Let's have a closer look at each step.
Step 1: add Jinja syntax to the chart's custom SQL filter
On below chart, we're using a Time-Series Line Chart V2 (connected to the Vehicle Sales dataset from the examples database), to calculate the sum of price values for each product line, for the year of 2003:
Let's use Jinja to control a threshold value for the aggregation result. Add a custom SQL filter, using below syntax - note that, since we're filtering a metric, we should use the HAVING option:
sum(quantity_ordered) >
{% if filter_values('threshold')|length %}
{{ filter_values('threshold')[0] }}
{% else %}
0
{% endif %}
The syntax has an if statement, checking if there's any value applied to the threshold filter:
- If so, the filter value would be added to the SQL syntax.
- If not, 0 would be used as the default value.
This is the final result:
Step 2: Create a dataset to populate the dashboard filter
There are some different ways to achieve this goal:
- Creating a table/view on the database level: could be useful so that you can manipulate the table values directly on your database;
- Using a Google Sheets file: useful when you don't want to handle this on the database level.

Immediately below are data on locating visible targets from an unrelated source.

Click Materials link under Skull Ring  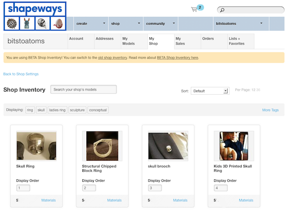tap(49, 200)
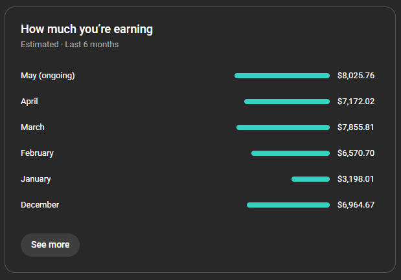
Task: Click the 'How much you're earning' heading
Action: coord(87,29)
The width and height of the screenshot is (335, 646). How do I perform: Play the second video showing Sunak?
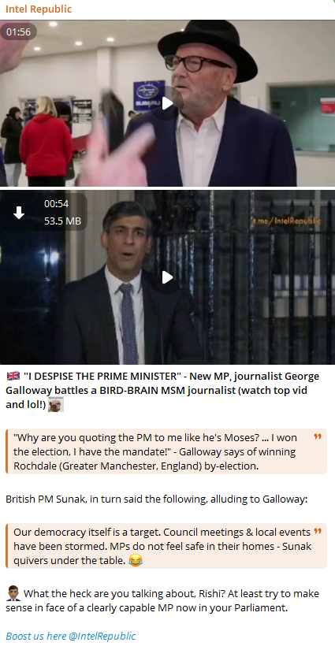pos(167,277)
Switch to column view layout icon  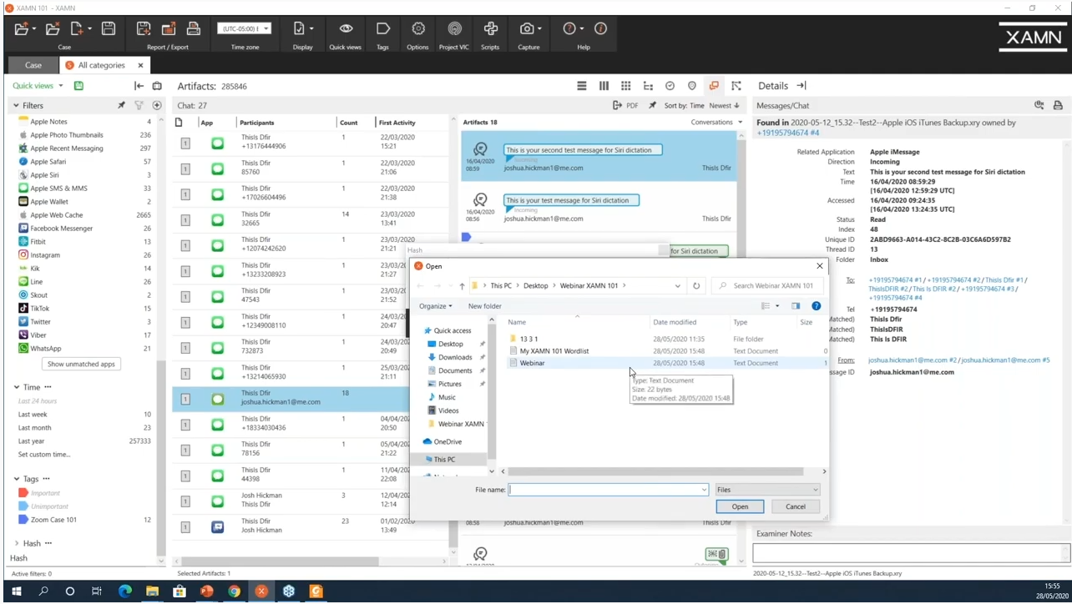[x=604, y=86]
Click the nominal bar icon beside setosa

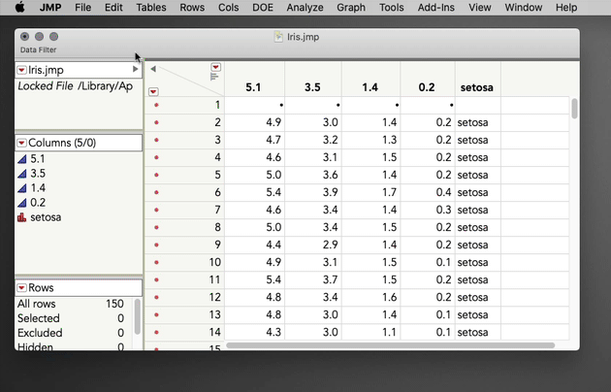click(x=22, y=217)
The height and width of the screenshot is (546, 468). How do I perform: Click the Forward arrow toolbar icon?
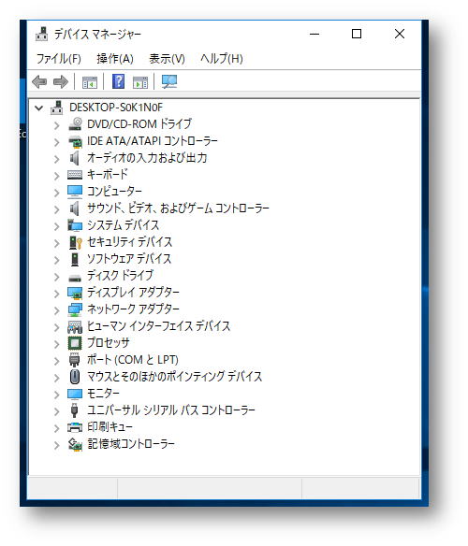click(61, 82)
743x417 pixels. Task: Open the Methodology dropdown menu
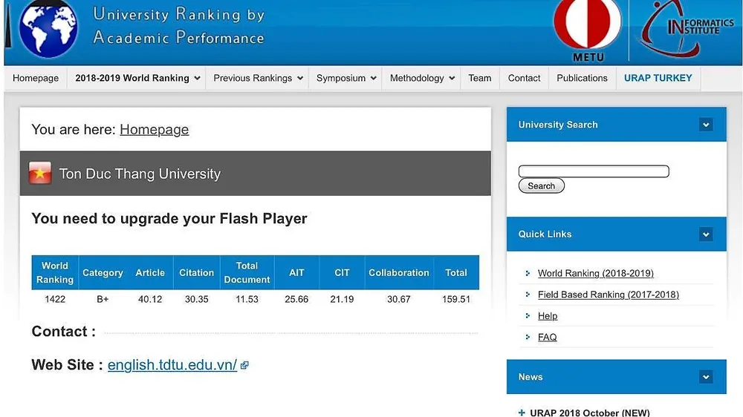pyautogui.click(x=421, y=78)
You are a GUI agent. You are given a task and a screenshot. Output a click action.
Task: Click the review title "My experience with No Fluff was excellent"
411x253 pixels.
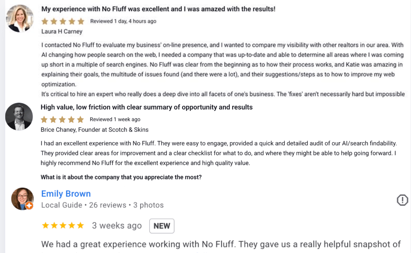click(158, 9)
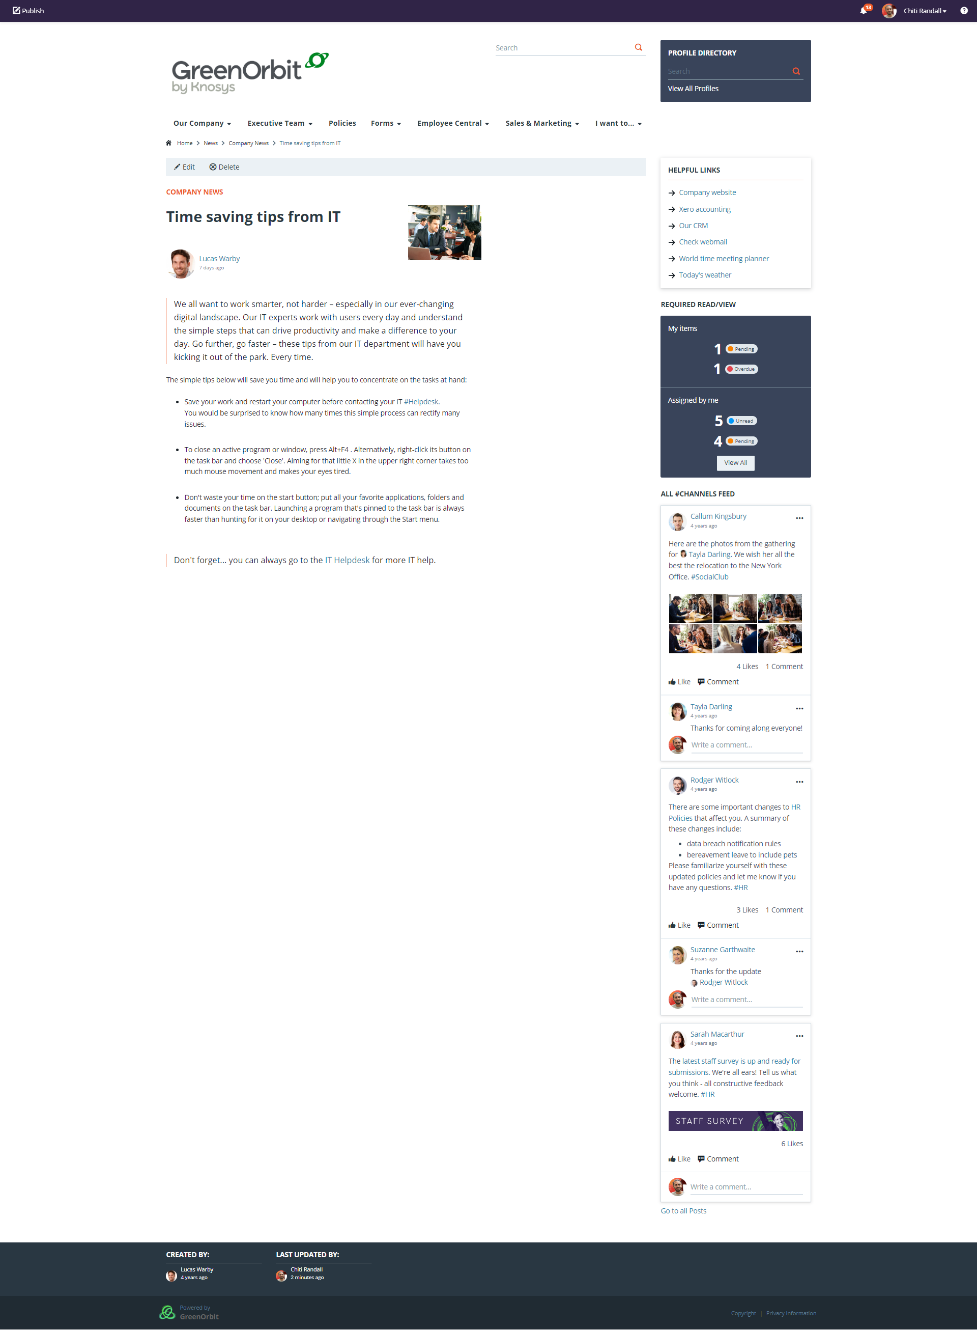Open the Company News category link

[195, 191]
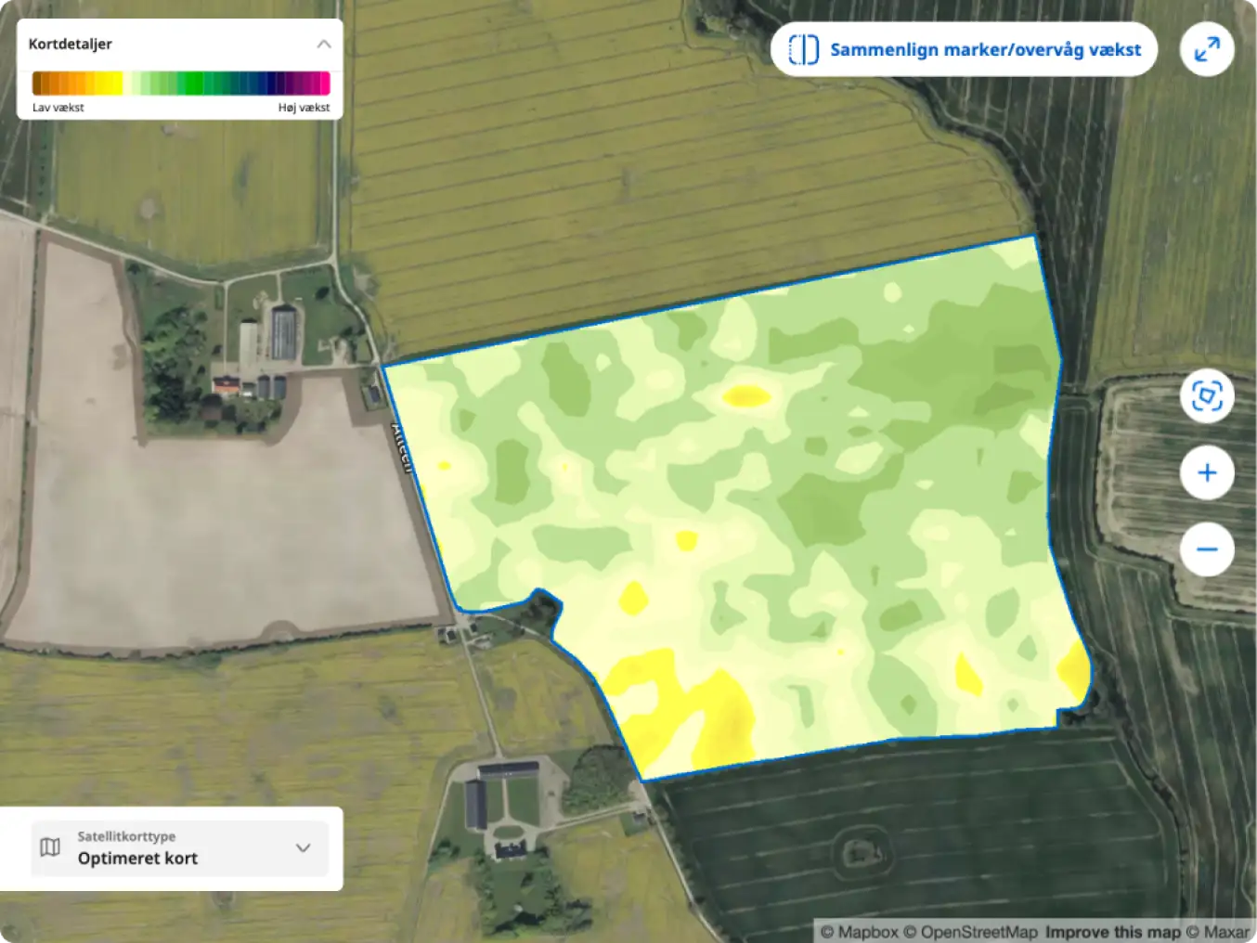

Further details on connecting Google Sheets as a database to Preset on this article.
- Using an ad-hoc SQL query: fast approach that can be very useful when creating just a few options.
We'll use the last approach for this example, creating a virtual dataset with below query:
select 500 as threshold
union all
select 750 as threshold
union all
select 1000 as threshold
union all
select 1500 as threshold
union all
select 2000 as threshold
Step 3: Configure the dashboard
After saving your chart to a dashboard, access it and create a new filter - use the dataset/column created on the previous step:
Important details:
- Since the chart is using another dataset, this filter wouldn't be automatically mapped to it. Access the SCOPING tab, and map the filter to the chart.
- Disable Can select multiple values, since we won't use multiple values for this example.
You should now be able to interact with the chart's custom SQL filter using a dashboard filter.